Foster writes: “We are starting to see some reversals in the factors which have recently put investors off gold equities and there are perhaps signs that gold stocks are beginning to claw back the performance they lost relative to gold this year.”
There are several reasons for gold’s recent underperformance, Foster says.
“Since the Fed began raising rates in December 2015, the gold market has shown weakness in the weeks ahead of each rate decision. This pattern was repeated once again in March, as the low for the month was USD1,306 per ounce on March 21, the day the Fed announced its sixth 0.25 per cent rate increase since it began raising rates. The next FOMC meeting is under a week away and, with many predicting that the FED will be more aggressive than anticipated and raise rates four times in 2018, gold could show further weakness.
 
“While stock market volatility has returned to markets this year, it has yet to reach worrying levels that might motivate investors to hedge their exposure. General investor apathy towards the miners has been evident for some time, with anecdotal evidence suggesting that institutional investor interest in precious metals was at levels last seen in the early 2000s, before gold’s bull market. However, should the Fed begin to raise rates more aggressively, investors may get nervous about how successfully it can marry policy to rising inflation expectations without the US economy taking a hit. Gold may once again emerge as the safe-haven of choice.”
 
The early February general market sell-off has been viewed by investors as an overdue correction, rather than the re-emergence of systemic risks, Foster says.
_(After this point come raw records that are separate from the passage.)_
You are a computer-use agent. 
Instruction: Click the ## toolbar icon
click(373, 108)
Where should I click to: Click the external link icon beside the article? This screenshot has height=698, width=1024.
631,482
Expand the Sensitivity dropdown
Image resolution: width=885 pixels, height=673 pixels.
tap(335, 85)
“This interpretation precluded a flight to safe-havens, causing gold and especially gold stocks to sell-off with the market in early February. As a result, gold producers are trading at a roughly 20 per cent discount to their historic valuations. So far, the general sell-off has been too short to benefit safe havens. According to recent research, it usually takes a month or so of equity drawdown for gold to start to act like a hedge.”
 
Several companies have suggested that mining costs will be higher in 2018, rising to around USD925 per ounce from current levels of around USD900, Foster reports.
 
“This represents an unwelcome increase, as mining costs have fallen roughly 25 per cent to around the USD900 per ounce level since 2012. However, based on company guidance so far, we believe these concerns are somewhat overblown and that costs will fluctuate around the USD900 level for the foreseeable future. There are several reasons for this, namely that many companies have long-term contracts for materials and consumables and some have hedged fuel and currencies at low levels. Concerns over rising costs therefore should not put off investors. Under the right conditions, it probably won’t take long for the global gold mining sector to fill the valuation gap and regain its historic beta to gold.”